Requirement: Report every line of the data that includes "menu".

Data to use:
_ _ _ _ _ _ _

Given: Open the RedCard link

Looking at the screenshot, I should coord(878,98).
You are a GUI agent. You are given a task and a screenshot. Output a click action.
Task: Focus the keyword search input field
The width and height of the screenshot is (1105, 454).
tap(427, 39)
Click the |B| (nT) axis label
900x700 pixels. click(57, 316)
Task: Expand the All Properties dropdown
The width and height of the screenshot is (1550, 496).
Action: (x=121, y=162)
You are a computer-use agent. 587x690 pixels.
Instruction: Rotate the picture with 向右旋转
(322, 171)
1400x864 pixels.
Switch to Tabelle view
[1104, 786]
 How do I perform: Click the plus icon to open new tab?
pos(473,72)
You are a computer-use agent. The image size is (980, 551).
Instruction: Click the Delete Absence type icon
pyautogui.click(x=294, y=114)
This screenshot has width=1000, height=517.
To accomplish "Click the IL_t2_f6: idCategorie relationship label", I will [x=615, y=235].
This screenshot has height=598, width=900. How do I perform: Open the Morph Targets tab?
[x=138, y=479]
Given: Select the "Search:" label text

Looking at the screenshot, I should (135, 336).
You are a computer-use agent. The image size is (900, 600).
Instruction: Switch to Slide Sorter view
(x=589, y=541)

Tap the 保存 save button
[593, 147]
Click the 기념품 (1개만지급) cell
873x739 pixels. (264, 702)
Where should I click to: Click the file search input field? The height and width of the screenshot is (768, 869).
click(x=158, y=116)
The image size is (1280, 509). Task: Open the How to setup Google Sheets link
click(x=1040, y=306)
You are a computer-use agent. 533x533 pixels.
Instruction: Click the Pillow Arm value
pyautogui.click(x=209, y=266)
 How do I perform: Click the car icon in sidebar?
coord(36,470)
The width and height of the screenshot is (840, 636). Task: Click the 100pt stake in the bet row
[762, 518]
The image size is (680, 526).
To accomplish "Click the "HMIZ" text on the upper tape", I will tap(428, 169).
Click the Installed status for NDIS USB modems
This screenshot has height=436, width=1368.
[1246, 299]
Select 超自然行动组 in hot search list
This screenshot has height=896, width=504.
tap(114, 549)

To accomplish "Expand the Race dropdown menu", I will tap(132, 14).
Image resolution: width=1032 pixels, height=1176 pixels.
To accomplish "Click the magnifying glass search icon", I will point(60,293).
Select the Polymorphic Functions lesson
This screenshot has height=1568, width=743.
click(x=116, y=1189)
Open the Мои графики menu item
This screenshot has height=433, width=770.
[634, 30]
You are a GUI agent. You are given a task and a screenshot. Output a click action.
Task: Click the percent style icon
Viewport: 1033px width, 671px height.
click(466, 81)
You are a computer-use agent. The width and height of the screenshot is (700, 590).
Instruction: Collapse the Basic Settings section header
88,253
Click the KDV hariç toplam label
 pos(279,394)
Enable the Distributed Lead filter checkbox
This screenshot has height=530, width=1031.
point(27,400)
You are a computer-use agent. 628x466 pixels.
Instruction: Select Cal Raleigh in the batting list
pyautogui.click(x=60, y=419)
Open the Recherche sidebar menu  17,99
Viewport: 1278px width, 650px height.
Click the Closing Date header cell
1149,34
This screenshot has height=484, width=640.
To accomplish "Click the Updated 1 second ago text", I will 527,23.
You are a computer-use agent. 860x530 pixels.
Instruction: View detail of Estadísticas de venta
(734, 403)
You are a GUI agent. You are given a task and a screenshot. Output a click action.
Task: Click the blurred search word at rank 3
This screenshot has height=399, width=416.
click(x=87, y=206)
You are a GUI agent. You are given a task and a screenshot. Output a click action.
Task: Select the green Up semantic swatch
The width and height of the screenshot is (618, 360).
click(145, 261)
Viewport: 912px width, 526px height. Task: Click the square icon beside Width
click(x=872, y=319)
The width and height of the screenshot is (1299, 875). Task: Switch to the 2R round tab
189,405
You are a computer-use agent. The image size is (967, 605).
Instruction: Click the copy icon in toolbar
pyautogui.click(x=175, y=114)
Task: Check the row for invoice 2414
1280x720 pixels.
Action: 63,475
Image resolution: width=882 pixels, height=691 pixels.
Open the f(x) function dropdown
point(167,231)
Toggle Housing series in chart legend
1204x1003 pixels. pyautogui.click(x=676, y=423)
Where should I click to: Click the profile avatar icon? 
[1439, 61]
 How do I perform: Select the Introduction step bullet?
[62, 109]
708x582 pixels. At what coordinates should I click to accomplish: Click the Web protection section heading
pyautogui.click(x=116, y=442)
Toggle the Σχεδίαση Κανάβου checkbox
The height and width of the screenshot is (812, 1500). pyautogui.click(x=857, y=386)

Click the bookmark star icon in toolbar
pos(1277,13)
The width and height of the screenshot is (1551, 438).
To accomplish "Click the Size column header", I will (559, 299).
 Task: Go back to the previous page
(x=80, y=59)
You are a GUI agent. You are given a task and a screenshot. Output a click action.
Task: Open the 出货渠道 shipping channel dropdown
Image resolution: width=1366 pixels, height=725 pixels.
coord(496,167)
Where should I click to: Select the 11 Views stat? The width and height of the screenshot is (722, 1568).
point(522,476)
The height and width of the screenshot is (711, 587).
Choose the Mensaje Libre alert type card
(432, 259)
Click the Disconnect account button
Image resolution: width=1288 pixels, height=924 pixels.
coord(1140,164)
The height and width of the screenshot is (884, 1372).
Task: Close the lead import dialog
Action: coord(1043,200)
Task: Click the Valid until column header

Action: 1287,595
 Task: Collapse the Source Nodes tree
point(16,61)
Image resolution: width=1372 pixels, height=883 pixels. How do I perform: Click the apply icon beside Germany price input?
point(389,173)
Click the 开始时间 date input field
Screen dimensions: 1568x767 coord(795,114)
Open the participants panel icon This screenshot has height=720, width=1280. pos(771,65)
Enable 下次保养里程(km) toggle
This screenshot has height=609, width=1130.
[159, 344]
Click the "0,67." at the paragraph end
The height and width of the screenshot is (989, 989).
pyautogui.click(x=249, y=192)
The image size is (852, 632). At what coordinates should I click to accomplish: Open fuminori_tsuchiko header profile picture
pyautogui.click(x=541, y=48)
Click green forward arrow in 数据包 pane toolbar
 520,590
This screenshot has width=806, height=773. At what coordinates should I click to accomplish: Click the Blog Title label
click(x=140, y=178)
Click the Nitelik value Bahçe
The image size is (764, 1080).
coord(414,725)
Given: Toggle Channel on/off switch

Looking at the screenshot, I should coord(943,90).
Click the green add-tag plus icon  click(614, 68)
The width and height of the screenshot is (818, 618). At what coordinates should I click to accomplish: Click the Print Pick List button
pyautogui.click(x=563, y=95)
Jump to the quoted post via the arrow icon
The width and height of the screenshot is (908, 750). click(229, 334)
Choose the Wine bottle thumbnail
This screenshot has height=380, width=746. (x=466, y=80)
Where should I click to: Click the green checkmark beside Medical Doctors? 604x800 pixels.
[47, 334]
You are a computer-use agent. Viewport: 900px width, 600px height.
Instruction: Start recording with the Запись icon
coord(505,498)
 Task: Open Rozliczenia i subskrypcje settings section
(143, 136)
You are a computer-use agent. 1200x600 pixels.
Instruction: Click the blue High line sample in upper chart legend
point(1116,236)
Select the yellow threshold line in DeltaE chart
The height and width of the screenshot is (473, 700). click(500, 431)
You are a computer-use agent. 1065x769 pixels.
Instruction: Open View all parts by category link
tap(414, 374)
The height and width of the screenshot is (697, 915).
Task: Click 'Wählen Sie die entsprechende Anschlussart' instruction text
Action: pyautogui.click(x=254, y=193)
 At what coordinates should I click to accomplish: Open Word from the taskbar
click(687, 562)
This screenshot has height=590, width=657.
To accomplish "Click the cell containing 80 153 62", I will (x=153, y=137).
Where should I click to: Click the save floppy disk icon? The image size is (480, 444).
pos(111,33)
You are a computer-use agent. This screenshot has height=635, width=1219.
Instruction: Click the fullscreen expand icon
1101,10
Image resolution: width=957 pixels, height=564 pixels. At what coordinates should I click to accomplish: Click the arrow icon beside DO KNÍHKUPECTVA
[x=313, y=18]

_ _ _ _ _ _ _

Solution to this problem:
To accomplish "Expand the Race dropdown menu", I will tap(132, 14).
Open the Мои графики menu item
Open the Recherche sidebar menu  17,99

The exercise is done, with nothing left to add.